- **Your goal**
Transcribe every line from the start down through the line that contains "so click(x=15, y=60).", with no changes.

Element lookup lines
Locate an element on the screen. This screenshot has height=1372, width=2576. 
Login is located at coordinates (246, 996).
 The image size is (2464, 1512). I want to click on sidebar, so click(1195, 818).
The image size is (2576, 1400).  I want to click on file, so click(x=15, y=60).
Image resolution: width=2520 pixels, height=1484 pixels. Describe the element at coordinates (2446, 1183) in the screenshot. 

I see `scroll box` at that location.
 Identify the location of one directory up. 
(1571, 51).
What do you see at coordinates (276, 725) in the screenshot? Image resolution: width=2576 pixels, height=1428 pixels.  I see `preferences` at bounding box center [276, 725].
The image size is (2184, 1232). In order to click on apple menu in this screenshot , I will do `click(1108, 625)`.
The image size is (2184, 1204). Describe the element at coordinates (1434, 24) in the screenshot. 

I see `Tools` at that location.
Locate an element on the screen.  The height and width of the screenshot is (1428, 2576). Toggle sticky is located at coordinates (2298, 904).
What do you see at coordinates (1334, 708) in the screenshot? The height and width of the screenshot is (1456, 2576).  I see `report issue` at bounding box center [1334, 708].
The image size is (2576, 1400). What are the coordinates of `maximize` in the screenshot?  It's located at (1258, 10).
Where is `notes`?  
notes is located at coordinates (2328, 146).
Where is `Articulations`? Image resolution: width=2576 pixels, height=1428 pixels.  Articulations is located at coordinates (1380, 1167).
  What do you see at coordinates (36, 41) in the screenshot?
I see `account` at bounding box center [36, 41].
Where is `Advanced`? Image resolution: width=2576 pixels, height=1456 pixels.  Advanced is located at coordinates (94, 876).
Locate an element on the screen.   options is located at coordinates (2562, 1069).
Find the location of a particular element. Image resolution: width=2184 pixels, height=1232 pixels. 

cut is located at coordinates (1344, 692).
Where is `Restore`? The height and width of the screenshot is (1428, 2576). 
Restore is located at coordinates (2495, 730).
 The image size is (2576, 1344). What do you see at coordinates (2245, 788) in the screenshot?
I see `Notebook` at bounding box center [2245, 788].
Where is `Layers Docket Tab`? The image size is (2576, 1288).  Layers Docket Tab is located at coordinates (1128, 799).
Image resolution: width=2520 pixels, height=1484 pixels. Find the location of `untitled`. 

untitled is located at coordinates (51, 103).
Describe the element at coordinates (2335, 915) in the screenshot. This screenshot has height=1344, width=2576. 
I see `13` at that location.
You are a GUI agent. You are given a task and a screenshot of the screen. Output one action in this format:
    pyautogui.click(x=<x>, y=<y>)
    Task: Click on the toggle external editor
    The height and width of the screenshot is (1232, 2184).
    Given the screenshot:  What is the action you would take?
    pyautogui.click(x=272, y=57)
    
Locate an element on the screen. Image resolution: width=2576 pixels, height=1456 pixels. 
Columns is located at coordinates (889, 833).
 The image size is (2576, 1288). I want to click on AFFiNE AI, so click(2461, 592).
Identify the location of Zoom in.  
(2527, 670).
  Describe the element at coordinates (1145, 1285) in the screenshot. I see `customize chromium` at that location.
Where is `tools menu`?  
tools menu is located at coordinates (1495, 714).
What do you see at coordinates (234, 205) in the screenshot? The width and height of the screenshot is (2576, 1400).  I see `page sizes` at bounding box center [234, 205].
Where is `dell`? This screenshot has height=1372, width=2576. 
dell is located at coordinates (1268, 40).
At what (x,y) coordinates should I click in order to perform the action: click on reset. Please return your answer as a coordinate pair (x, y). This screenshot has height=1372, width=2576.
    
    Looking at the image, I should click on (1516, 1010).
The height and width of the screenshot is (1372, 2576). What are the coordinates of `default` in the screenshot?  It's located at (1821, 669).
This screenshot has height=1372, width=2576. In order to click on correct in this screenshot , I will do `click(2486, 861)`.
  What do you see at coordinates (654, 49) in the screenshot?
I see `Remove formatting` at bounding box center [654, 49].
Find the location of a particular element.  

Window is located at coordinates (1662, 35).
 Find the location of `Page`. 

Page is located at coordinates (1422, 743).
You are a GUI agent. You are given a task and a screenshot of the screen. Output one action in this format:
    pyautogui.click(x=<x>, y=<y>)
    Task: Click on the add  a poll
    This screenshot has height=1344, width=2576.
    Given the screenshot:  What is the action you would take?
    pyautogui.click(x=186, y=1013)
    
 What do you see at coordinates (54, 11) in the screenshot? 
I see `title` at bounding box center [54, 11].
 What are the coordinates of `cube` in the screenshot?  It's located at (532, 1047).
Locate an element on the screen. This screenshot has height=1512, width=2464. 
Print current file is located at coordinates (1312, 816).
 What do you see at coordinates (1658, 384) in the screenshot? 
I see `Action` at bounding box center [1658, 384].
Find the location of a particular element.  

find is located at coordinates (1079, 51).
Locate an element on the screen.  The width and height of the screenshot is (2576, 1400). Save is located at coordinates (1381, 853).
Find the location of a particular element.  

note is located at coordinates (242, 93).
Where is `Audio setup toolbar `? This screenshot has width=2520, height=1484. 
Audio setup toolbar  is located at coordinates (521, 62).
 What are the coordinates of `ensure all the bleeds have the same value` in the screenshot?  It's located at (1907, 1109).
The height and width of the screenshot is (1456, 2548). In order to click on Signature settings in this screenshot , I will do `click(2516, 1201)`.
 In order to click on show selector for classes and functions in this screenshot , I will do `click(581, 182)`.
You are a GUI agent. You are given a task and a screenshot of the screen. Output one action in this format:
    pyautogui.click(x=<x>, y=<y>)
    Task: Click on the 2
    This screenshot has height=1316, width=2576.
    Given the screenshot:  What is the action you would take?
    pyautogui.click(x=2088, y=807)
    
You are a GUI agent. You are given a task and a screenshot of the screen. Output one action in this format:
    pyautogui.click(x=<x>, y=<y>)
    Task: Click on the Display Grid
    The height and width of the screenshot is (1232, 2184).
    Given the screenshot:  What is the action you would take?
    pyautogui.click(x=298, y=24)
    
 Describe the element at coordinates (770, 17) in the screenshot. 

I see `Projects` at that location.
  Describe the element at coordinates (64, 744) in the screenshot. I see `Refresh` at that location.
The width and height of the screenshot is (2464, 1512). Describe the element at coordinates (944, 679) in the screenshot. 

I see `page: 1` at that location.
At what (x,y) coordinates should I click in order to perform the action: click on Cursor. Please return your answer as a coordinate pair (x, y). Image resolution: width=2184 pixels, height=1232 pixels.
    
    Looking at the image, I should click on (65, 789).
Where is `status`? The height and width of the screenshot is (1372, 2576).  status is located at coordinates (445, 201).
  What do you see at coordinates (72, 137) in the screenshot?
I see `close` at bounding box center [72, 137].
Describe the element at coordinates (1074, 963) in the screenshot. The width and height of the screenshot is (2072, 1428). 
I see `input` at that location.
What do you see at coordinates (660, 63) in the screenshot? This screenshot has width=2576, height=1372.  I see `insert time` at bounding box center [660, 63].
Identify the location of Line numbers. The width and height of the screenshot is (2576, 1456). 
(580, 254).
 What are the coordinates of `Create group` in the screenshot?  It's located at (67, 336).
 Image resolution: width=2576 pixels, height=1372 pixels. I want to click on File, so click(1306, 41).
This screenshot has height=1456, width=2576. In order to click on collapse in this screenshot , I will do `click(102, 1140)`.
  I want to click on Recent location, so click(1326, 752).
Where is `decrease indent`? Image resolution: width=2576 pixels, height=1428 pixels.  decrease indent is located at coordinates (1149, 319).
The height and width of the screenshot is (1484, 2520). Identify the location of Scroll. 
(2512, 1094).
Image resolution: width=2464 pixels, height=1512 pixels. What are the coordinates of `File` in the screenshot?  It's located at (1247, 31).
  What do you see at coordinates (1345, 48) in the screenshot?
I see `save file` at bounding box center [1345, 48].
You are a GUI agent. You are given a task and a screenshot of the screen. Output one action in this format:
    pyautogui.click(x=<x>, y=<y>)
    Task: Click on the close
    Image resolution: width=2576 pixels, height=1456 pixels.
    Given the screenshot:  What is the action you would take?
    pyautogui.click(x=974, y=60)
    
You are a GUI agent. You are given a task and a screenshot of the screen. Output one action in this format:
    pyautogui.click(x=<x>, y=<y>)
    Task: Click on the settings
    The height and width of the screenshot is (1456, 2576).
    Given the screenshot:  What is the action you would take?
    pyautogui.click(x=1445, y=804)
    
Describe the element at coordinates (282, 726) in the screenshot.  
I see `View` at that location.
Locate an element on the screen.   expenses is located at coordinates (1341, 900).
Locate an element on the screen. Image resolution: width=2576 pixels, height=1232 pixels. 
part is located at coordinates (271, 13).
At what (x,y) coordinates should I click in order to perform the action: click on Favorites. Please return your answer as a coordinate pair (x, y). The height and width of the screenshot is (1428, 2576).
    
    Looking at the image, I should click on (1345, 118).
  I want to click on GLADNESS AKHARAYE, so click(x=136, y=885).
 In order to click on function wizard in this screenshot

- **Answer to the exercise**
Locate an element on the screen. This screenshot has height=1372, width=2576. 
Login is located at coordinates (246, 996).
 The image size is (2464, 1512). I want to click on sidebar, so click(1195, 818).
The image size is (2576, 1400).  I want to click on file, so click(x=15, y=60).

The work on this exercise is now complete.